Asbestos is a natural mineral product known to be resistant to heat and corrosion. Its fibers, which are strong and flexible, are easily woven together and were used extensively in the past in the building and manufacturing industries. Some of its more common uses were in pipe and duct insulation, fire-retardant materials, brake and clutch linings, cement, and some vinyl floor tiles. There are three major types of asbestos used in building and industry. Chrysotile or white asbestos is used
as insulation, fireproofing and soundproofing. Amosite or brown asbestos is used in high friction applications like brake shoes & clutches. Crocilodite or blue asbestos is not as common as the other two, but the most toxic form.
Asbestos is composed of fibrous mineral silicates of different chemical compositions. When inhaled, asbestos fibers settle deep in the lungs, causing scars. Asbestos inhalation also can cause the two layers of membrane covering the lungs (the pleura) to thicken; these thickenings are called pleural plaques. These plaques do not become cancerous. The fine asbestos fibres are easily inhaled, and can cause a number of respiratory complaints, including a potentially serious lung fibrosis called asbestosis. Exposure to asbestos has also been determined to cause a very serious form of cancer, mesothelioma, that occurs in the chest and abdominal cavities. This aggressive disease is not properly referred to as a lung cancer, as the malignant cells are derived from the mesothelium, a tissue found on the inner walls of the chest and abdominal cavities and on the outer surface of the lungs rather than in the lung itself.

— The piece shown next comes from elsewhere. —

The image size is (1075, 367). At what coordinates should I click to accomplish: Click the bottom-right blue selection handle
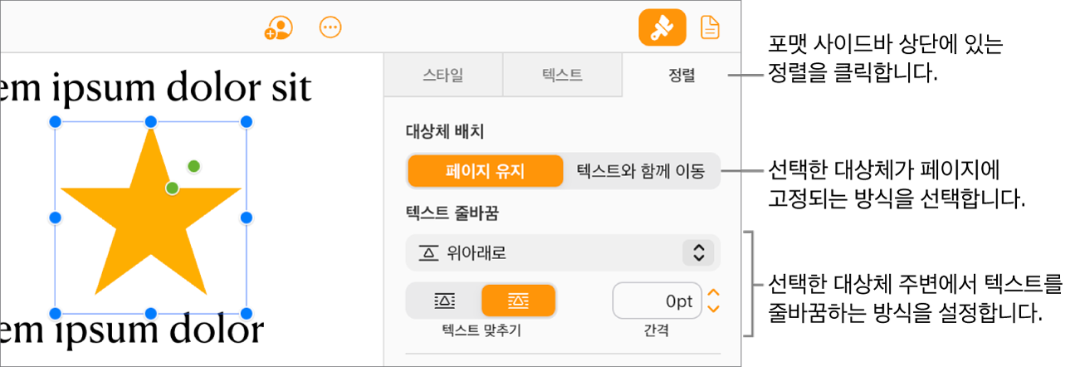[247, 313]
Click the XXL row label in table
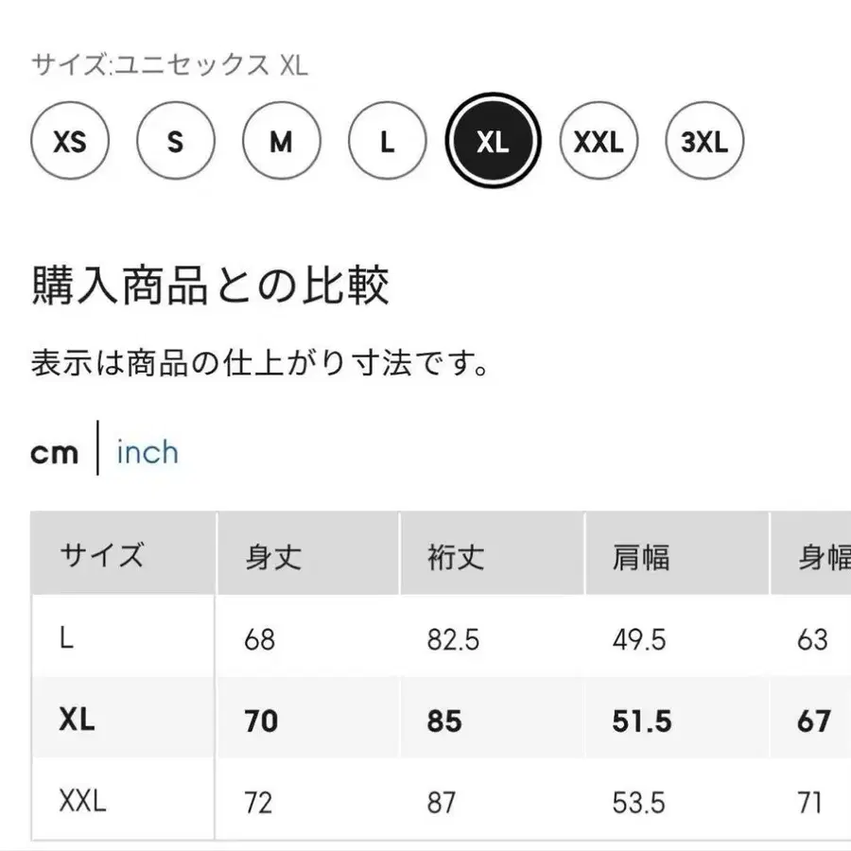Image resolution: width=851 pixels, height=851 pixels. tap(82, 803)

Inhaling asbestos fibers can occasionally cause fluid to accumulate in the space between the two pleural layers of the lungs (pleural space); this is called a noncancerous (benign) asbestos effusion. Asbestos also causes cancer in the pleura, called mesothelioma, or in the membranes of the abdomen, called peritoneal mesothelioma. Mesotheliomas most commonly appear after exposure to crocidolite, one of four types of asbestos. Amosite, another type, also causes mesotheliomas. Chrysotile probably causes fewer cases of mesotheliomas than other types, but chrysotile is often contaminated with tremolite, which does. Mesotheliomas usually develop 30 to 40 years after exposure and can occur after low exposure. Asbestos can also cause lung cancer. Lung cancer from asbestos is related in part to the level of exposure to asbestos fibers; however, among people with asbestosis, lung cancer occurs most commonly in those who also smoke cigarettes, particularly those who smoke more than a pack a day.